The problem
is most apparent when it comes to politics, a subject I acknowledge only with
dread. Increasingly I hear genuinely unsavory thoughts expressed on the right
and left (there seems to be no middle), and often expressed at great length. For some, it’s the only subject. What an appalling thought. But even such seemingly safe
subjects as music, movies and food elicit sermons or tirades, and you might as well forget about
books. A seemingly rational person recently buttonholed me to extol the cinema
of Michael Moore.
The English
once had a patent on eccentricity, though we Americans evolved our
own homegrown strain. The identifying mark of an eccentric is blissful indifference
to the tyranny of opinion, an enviable state. Quoting Nabokov’s poem “To My Soul” (now translated
as “In Paradise”), an interviewer in 1965 asks him, “Do you feel that you are ‘an
eccentric lost in paradise’?” Nabokov replies:
“An
eccentric is a person whose mind and senses are excited by things that the
average citizen does not even notice.

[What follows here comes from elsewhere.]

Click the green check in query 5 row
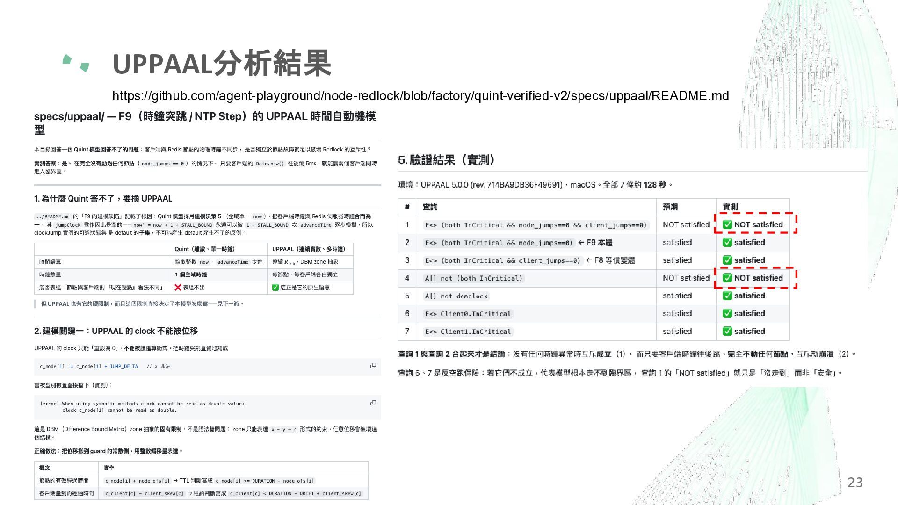 727,296
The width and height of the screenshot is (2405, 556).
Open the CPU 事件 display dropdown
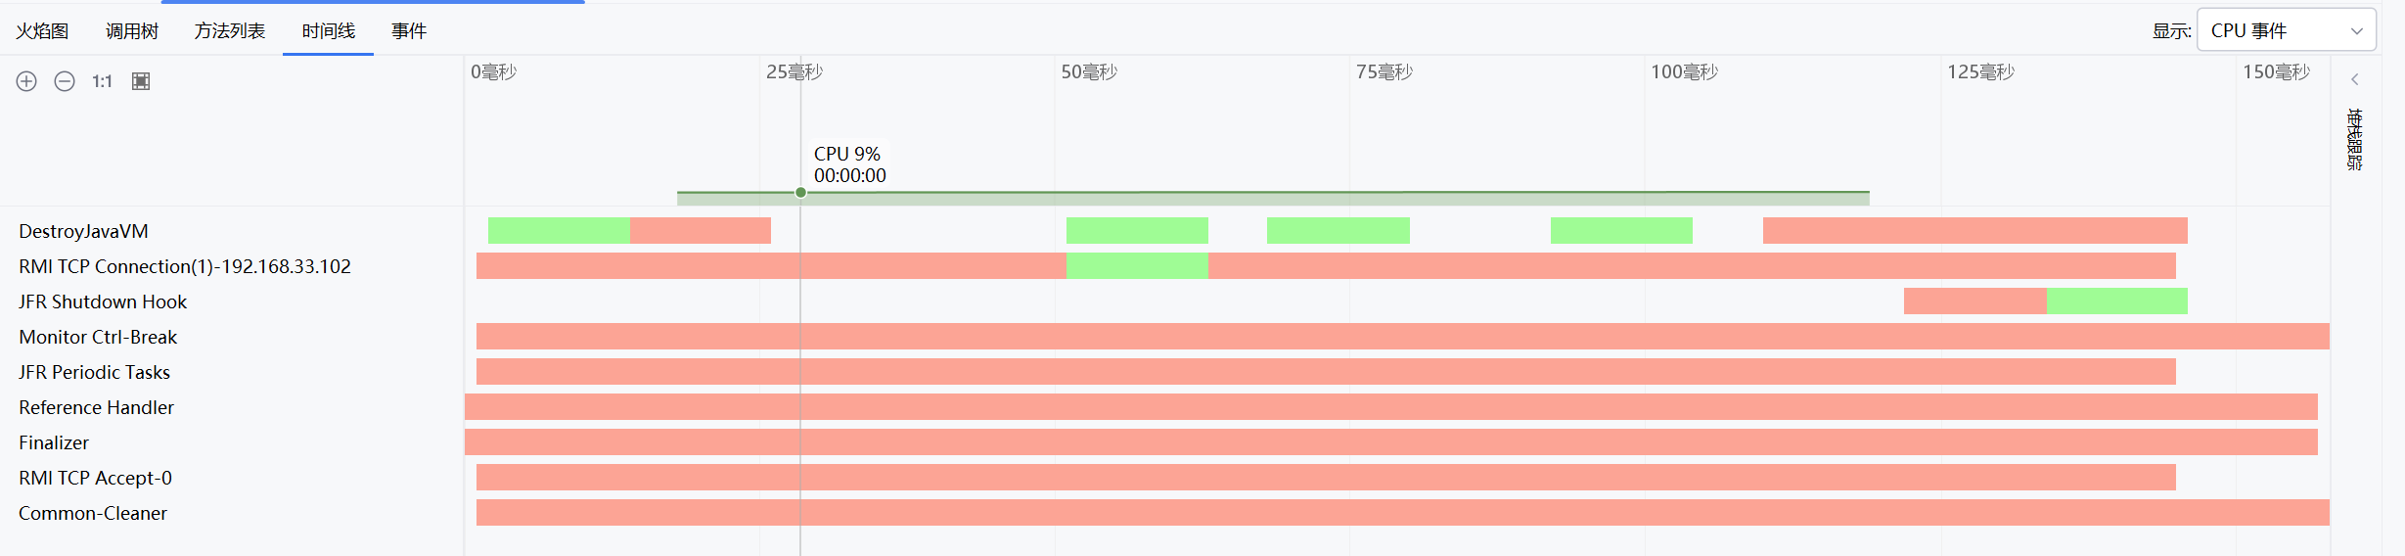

And, per
contra, the average eccentric--for there are many of us, of different
waters and magnitudes--is utterly baffled and bored by the adjacent tourist who
boasts of his business connections. In that sense, I often feel lost; but then,
other people feel lost in my presence too. And I also know, as a good eccentric
should, that the dreary old fellow who has been telling me all about the rise
of mortgage interest rates may suddenly turn out to be the greatest living
authority on springtails or tumblebugs.”